**Document passage**
[Image from “The Heart & Mind of Victor”, a blog by Victor L. Stanley]
Not to brag, or anything, but my son just received a Mathematics Award at his middle school. My loving wife received an email notification, and we juggled things around to make sure we were there to see him receive it. Nobody wants to get a math award…at least that’s how I gauged the situation. Standing in front of the entire 7th grade class, holding a certificate, waiting to be allowed to just sit back down on the bleachers. His joy was…subdued. Polite clapping by everyone (meaning parents, teachers, and 7th graders forced to watch).
I was excited, though. Math is a good thing to “win” these days.
Perfect attendance awards were given. One student hasn’t missed a day in 7 years! I know of one district that gives a Rolex to anyone with perfect attendance K-12.
Most students received no award.
The middle school is large, about a thousand students in three “grades.” It feels like thousands more. I grew up in South Dakota and attended (arguably) the largest high school in the state–about 1000 students in 3 “classes.”
Don’t ask my why they started high school in 10th grade there. I don’t know. That’s important to consider, though. Today’s ceremony follows another from yesterday at my daughter’s elementary school. It was an awards ceremony for fifth grade.
My daughter called it “graduation.” She has “graduated” three times so far–preschool, kindergarten, and now this. She received a medal and a pile of certificates. Everybody received recognitions. They have a bilingual class, which announced their awards in Spanish. To me it was “[NAME] blah, blah, blah, blah, blah…y programa DARE.”
Everybody graduated from D.A.R.E., it seems. I guess that means the War on Drugs is over. Unless…
Among the other awards issued by classroom teachers were the “Tells the Truth Award,” the “Neatest Worker in the Whole Wide World Award,” and in one heart-wrenching story, a “Most Improved Award” was given.

**Required tasks**
1. In the blog post about school awards ceremonies, how long has one student gone without missing a day of school?
2. Pick up the blog post about school awards ceremonies right after its last sentence and keep writing it.

**Information shown**
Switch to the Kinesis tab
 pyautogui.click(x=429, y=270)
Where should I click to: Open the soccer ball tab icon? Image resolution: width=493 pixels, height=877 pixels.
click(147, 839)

**Results for the exercise**
1. Seven years.

2.
This was followed by a slide show of pictures set to the music of Rent (Seasons of the Love–The “525,600 Minutes” Song). Here are fifth graders standing. Here are some other fifth graders being wacky. Here are some other fifth graders…
Yesterday, students were honored with the “A-B Honor Roll.” Today, at the middle school, you needed all A’s to get a certificate…and the accompanying humiliation.
It’s amazing to me how we treat students–so similar in age–so differently. We do this in schools, but we also do it in society, and we also do it personally. I noticed while typing this that my son is in 7th grade, while my daughter is in fifth grade. Just instinctual typing indicates how differently we view things once the kid turns, say, 11.5 years old.
There isn’t enough room to discuss the actual work of God who just became a high school junior today. She’s hanging out with friends, frustrated that she doesn’t speak Spanish better, and quick to worry about things before celebrating her Academic Award, a spot on the varsity tennis team, that she has friends like hers. Or just the fact that she wears my nose and her mother’s hair so as to embody parental pride with every move she makes–how special it felt yesterday in the doctor’s office each time I got to write the word, “Father” in the blank for “Relationship to Patient.”
…It terrifies me to think we may have “taught” her that kind of focus.
We are shocked if gang violence, drugs, bullying, or other “adult” issues end up in the elementary schools, and we should be. We work to protect them. They are children, for Pete’s sake.
Then June 1 rolls around, and they’re suddenly thrust into a world where they are mini-adults. Rules seem to assume they’re going to be broken. Crowd control is an obvious goal. Praise, motivation, and awards become more “internal.” Preparation for high school–which is focused on preparation for college–becomes the focus. Suddenly, a child is supposed to think about 11 or 12 years in the future, even though they’ve only lived 11 or 12 so far.
Today is the last day of school for the first-ever kindergarten class at my daughter’s elementary school; this is the first group to go through the entire K-5 years in this building. For those teachers who witnessed the school’s opening in 2006, today is part of history. Tears of joy and sadness were shed by children and the adults that work to love and try to teach them. My daughter walked out of her childhood under a sea of balloons–courtesy of a PTO that also has kids’ carnivals, sock hops, and all kinds of fun things that will now disappear from her life as she moves from fifth grade to 6th grade.
My son, well, he got a ride home from somebody. I know that because he’s downstairs playing video games, unaware of how proud he should be of himself.